◆ EXCERPT PROVIDED ◆
With a new baby in the house, I've been taking a break from work and blogging. I do occasionally get a change to hop on the laptop when the baby is hanging out in his bouncy chair. But it is a changed world.
I did come back to work for a few days at the end of July. The L&C Visual Resources Curator Margo and I got a chance to talk to L&C's team of three tenure track art historians about ways that the library's Visual Resources center could help them. It was an interesting conversation, and a few themes emerged.
The personal collections of images that they use to create lectures are of great interest to them. One of the art historians keeps his collection on the network using ARTstor, the other two keep their images in folders on a PC. They all seemed interested in services we could provide them to help build these personal collections--like scanning/metadata creation and/or training students to do so. They mentioned that sharing images between other scholars was sort of a catalyst for professional/social contact. I tried to nudge them toward Web 2.0 approaches like Flickr for organizing/sharing their personal images.
As you might expect, they don't differentiate between institutionally-licensed image collections and those freely available on the web. One of their favorite sites for acquiring images was the Web Gallery of Art. They described ARTstor as useful and a sort of "Walmart" for images and differentiated between its broad stroke approach and more niche websites that focused on more specific areas of art.
Creating physical places where students could discuss and critique art was a potential priority for them and they thought the Visual Resources space could play a role in this. They also expressed a desire for someone with expertise in "visual literacy" as this was a concept that emerged for the Art Department in the recent accreditation visit.

◆ AIM ◆
Return the part of the blog post about meeting with the art historians that opens with the words containing "As you might" and closes with "areas of art.", copied word for word.

◆ INFORMATION SHOWN ◆

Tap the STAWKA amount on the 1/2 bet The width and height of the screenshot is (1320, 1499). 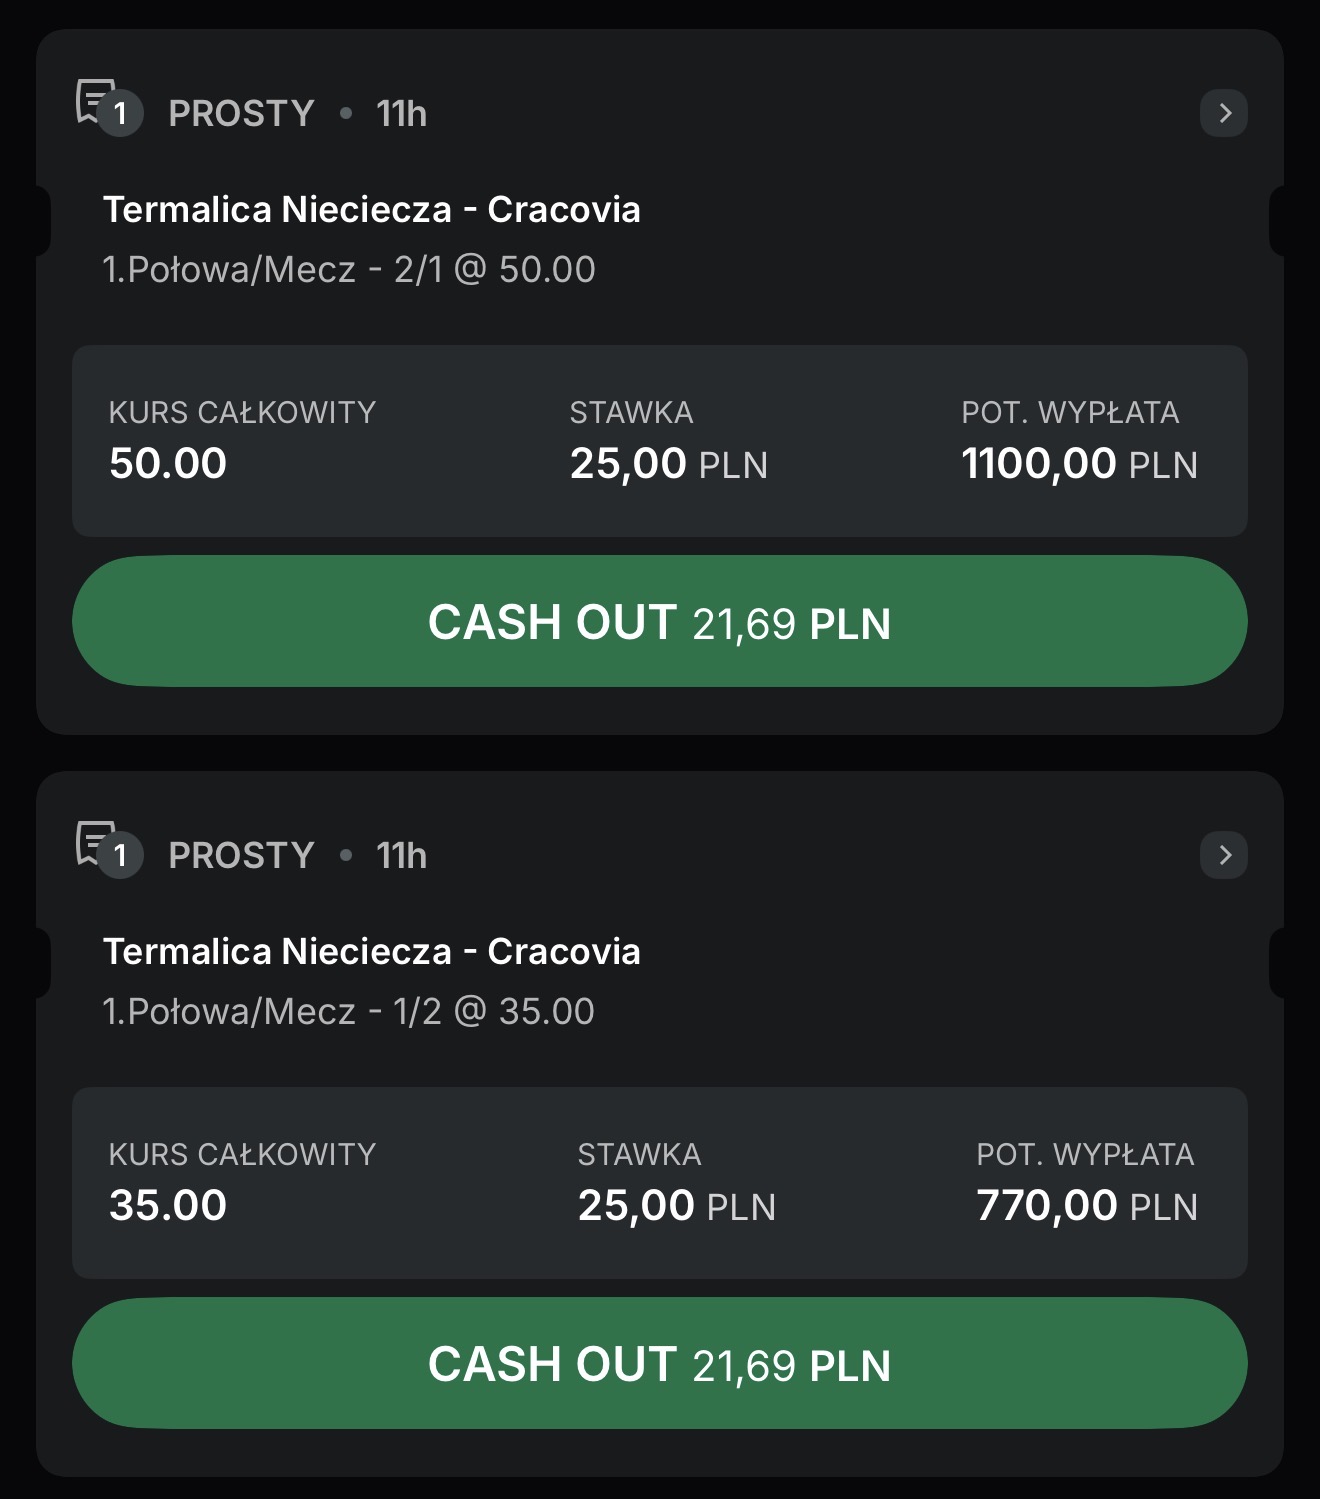(x=676, y=1206)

◆ WRITTEN SOLUTION ◆
As you might expect, they don't differentiate between institutionally-licensed image collections and those freely available on the web. One of their favorite sites for acquiring images was the Web Gallery of Art. They described ARTstor as useful and a sort of "Walmart" for images and differentiated between its broad stroke approach and more niche websites that focused on more specific areas of art.